来たる10月28日に、縁あって講演をさせていただくことになった。理学療法士になるために学んだ母校で開催される、記念すべき第1回目の卒業生学術交流会でだ。
経験年数は気づけば10年を超えている。この仕事の平均年齢のせいか、病院という限られた世界のせいか、数年所属しているだけで中堅と言われ始めることには未だ嫌悪感と違和感しか覚えない。なるべく新人のふりをして、中堅のふりをして、飛び出さぬように自分で杭を打ち、ここまでやってきた。しかし、そろそろ一般的な社会の物差しで測っても、もう中堅とは名乗れないところまで来ているらしい。
追いかける背中はまだ多く、そしてまだ遠い。
まだまだ前だけを見て走りたい。
気づくと「ベテラン」に片足を突っ込んでいる。歩く足跡はいつだって同じなのに。
とっくに足りない経験を言い訳にできないところまできていて、振り返ると数多くの後輩がいることを意識せざるを得なくなってきた。

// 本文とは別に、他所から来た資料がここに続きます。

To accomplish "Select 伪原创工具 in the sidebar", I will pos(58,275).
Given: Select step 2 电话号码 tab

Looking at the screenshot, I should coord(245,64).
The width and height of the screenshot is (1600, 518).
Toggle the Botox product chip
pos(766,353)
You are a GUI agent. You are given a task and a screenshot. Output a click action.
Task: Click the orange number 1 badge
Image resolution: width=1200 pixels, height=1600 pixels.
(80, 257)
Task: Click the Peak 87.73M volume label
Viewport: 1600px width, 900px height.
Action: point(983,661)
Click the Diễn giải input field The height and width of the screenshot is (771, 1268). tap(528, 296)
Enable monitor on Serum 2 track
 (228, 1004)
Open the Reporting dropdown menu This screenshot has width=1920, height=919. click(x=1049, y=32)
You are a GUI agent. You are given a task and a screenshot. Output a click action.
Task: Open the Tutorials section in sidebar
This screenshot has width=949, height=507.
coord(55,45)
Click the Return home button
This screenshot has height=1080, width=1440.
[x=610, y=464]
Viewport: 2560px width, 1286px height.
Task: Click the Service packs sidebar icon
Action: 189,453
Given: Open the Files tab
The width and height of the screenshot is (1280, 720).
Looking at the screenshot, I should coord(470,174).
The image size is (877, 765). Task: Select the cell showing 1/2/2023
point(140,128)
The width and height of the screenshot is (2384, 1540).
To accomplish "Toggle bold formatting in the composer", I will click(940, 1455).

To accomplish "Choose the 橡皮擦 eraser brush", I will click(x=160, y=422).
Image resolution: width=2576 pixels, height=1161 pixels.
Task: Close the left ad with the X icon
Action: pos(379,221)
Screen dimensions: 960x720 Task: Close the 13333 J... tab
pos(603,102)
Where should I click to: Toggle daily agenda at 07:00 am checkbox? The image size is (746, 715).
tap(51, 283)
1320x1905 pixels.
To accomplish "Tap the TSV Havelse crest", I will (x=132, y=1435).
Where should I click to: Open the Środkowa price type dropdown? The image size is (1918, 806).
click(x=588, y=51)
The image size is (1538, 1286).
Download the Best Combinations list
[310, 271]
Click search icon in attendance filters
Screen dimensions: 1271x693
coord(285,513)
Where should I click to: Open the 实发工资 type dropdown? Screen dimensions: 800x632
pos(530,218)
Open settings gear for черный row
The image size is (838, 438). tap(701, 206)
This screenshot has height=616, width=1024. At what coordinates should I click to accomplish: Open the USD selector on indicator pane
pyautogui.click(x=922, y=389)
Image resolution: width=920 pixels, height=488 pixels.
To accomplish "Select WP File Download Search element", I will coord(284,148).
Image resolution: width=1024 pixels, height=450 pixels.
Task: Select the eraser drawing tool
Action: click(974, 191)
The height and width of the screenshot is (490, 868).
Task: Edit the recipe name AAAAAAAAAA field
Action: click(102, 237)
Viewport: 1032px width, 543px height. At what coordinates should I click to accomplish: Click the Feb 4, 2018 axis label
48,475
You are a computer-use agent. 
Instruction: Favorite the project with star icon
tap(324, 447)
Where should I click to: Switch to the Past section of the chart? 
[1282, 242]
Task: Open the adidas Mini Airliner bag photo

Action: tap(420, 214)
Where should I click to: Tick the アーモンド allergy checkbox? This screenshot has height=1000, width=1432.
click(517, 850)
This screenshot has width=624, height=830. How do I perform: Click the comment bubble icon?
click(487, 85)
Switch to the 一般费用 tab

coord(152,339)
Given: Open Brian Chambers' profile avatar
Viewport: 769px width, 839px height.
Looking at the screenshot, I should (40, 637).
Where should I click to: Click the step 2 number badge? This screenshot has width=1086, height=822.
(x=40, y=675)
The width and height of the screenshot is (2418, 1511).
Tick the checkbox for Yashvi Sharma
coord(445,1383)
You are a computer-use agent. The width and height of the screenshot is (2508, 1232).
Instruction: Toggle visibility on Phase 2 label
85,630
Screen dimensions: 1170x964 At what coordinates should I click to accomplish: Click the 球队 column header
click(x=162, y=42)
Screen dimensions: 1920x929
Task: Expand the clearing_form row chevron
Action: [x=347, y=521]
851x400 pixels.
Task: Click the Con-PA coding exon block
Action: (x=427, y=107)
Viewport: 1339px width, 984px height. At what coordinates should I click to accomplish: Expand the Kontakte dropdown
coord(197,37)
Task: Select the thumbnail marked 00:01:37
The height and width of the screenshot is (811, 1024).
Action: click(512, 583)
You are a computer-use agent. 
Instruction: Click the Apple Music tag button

何かを少しづつ渡していく世代になってきてしまったのか。
「何ができるというのだ」
自由にお任せしますと依頼された講演だ。ありふれた職務経験や、培ってきた技術よりも、伝えられること、伝えたいことがある。そう思った。
“イズム”
昔から何かと”イズム”を口にしてきた。辞書を開くと「主義」や「説」のことであるが、それは私にとっては恩師の教えのことで、信条や個人規範として深く私の中で燃えている。
思えば指導者に恵まれてきた。
ミニバス、中学の部活、高校の部活、大学時代、実習先、新人時代、大学院…。
いったい私の中で燃え続けるそれはなんなのか。
知りたい。
この週末に話せば何かわかるような気がしている。
楽しみだ。
理学療法士になる。その先に待っていた大学生活。想像していたキャンパスライフは程遠く、個人ロッカーに詰め込んだ専門知識を、色鮮やかなジャージを着て学んだ日々だった。実習でお世話になったヒーロー達のようになりたいと、時に1日のほとんどを”ここ”で過ごし、国家試験を経て、今や千を超えるその種が各地各分野で花を咲かせている。10年以上やってみたけど、未だに理学療法士が何者なのかよく分からない。何年経っても悩みは尽きない。あの頃の自分が思い描いた理学療法士にはなれていないかもしれない。でも、そんな等身大の姿を見た誰かがなりたい理学療法士にはなれるかもしれない。恩師、先輩、同期、後輩、実習生…縦に、横に繋がるたくさんの関係性の中で感じた”イズム”とは。顔も名前も知らない同志に向けて話します。ただ確かなことは”ここ”で学んだ仲間であること。”イズム”が今日また拡がり、そしてまた次の誰かへと繋がることを願って。